Ihre Nacht war nicht besonders erholsam gewesen. Es war zu spät gewordern und so war sie nicht, wie eigentlich angedacht, in den Wald zurückgekehrt um dort zu schlafen, sondern hatte Zuflucht auf einem Baum im Park gesucht.
Sie hatte ja nicht ahnen können, dass sie dort eine Angriffsfläche für allerlei Nachtschwärmer sein würde, die sich gerne an ihr vergriffen hätten. Nach einer erschöpfenden Verfolgungsjagd - ein Glück, dass sie besser klettern konnte als diese Vandalen- hatte sie sich schließlich in einer Böschung an der Stadtmauer niedergelassen. Nicht weiter schlimm, aber auch nicht bequem.
Welch ein Wahnsinn..., sprachen ihre Gedanken und Layia schüttelte entschlossen den Kopf. Vergesse.

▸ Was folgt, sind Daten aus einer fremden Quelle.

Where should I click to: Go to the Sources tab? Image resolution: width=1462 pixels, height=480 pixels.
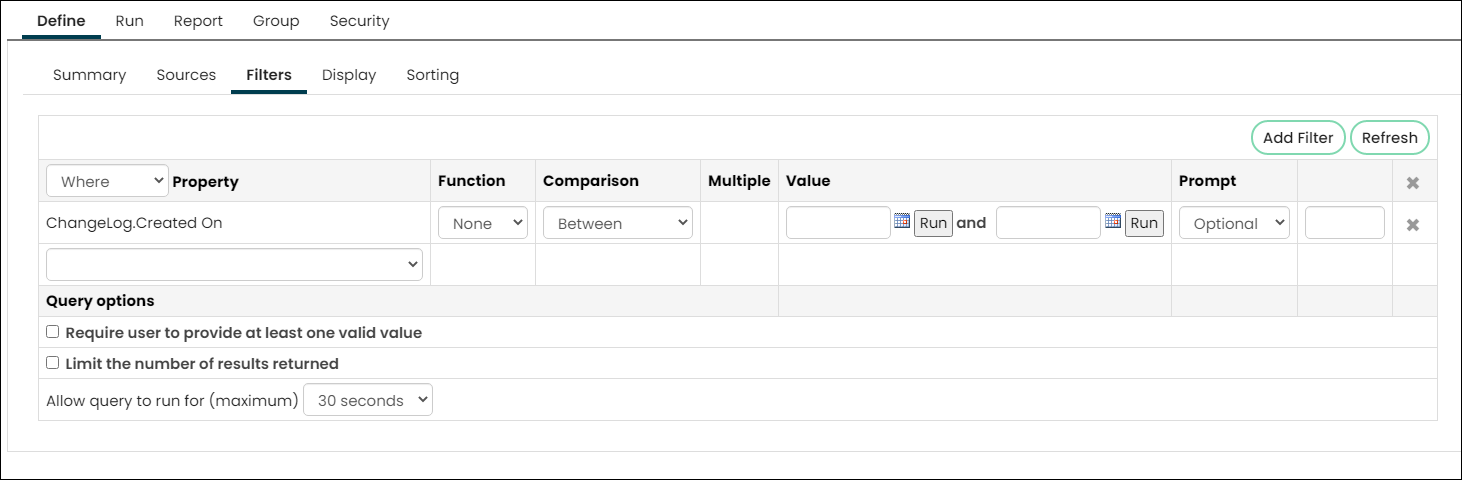(186, 75)
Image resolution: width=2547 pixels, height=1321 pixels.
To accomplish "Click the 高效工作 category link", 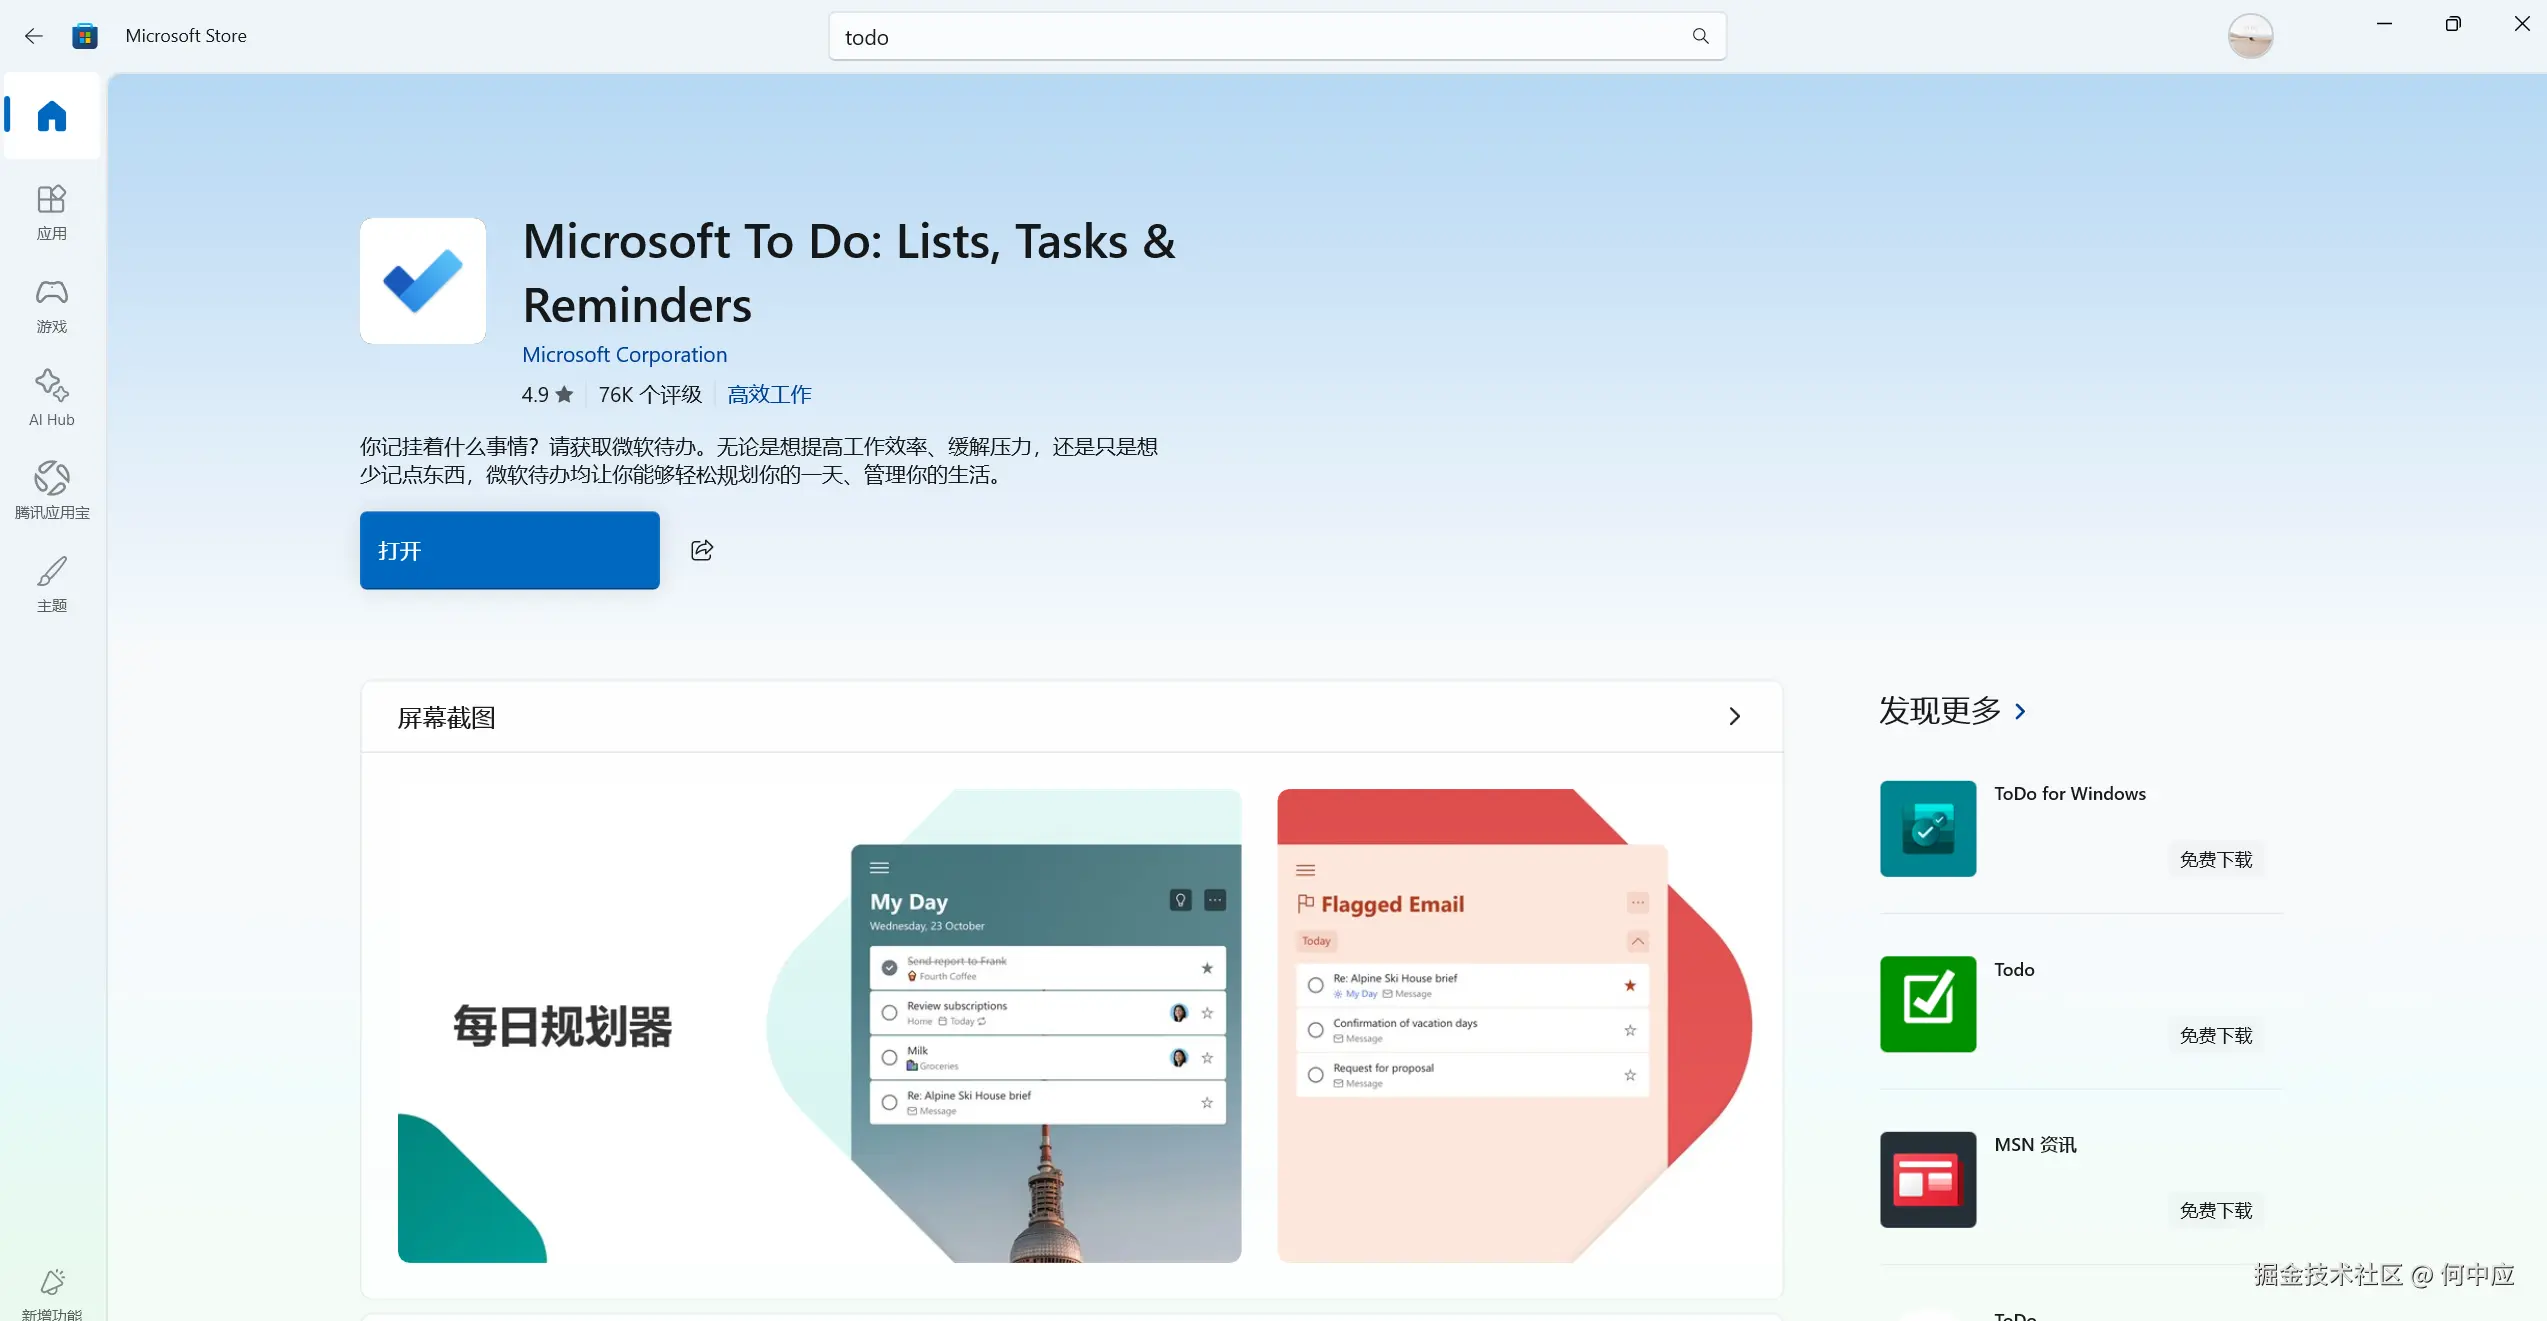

Die Halb-Tua'Tanai stieß sich von der Mauer ab und warf sich ins Gedränge des Marktplatzes, wo sie innerhalb weniger Augenblicke mit der Menge verschmolz. Nur durch den Birkenstab mit den seltsamen Zeichen darauf konnte man sie ausfindig machen.
Sie kämpfte sich am Rande des Platzes bis zu einem der großen Lindenbäume vor. Dieser Tag bot eigentlich gute Chancen ein guter Tag zu werden.
An der großen, einzel stehenden Linde angekommen, ließ sie ihre Tasche zu Boden gleiten, setzte sich daneben und packte ihre Flöte aus. Während sie das Instrument mit den Fingern wärmte, sondierte sie ihre Umwelt.
Sie saß etwas erhöht in dem von Steinen umgrenzten Erdhügel, in dessen Mitte die Linde wuchs, eingefasst von frühlingsgrünem Gras. Von hier aus konnte sie die Köpfe der Leute zwar nicht überblicken, aber der Klang würde sich einigermaßen gut ausbreite können. Es war eine der ruhigeren Ecken des Marktplatzes, hier kamen viele Leute nur vorbei um zum nächsten, großeren Stand zu gelangen.
Um so besser für Layia, die auf die ein oder andere im Vorbeigehen geworfene Münze hoffte.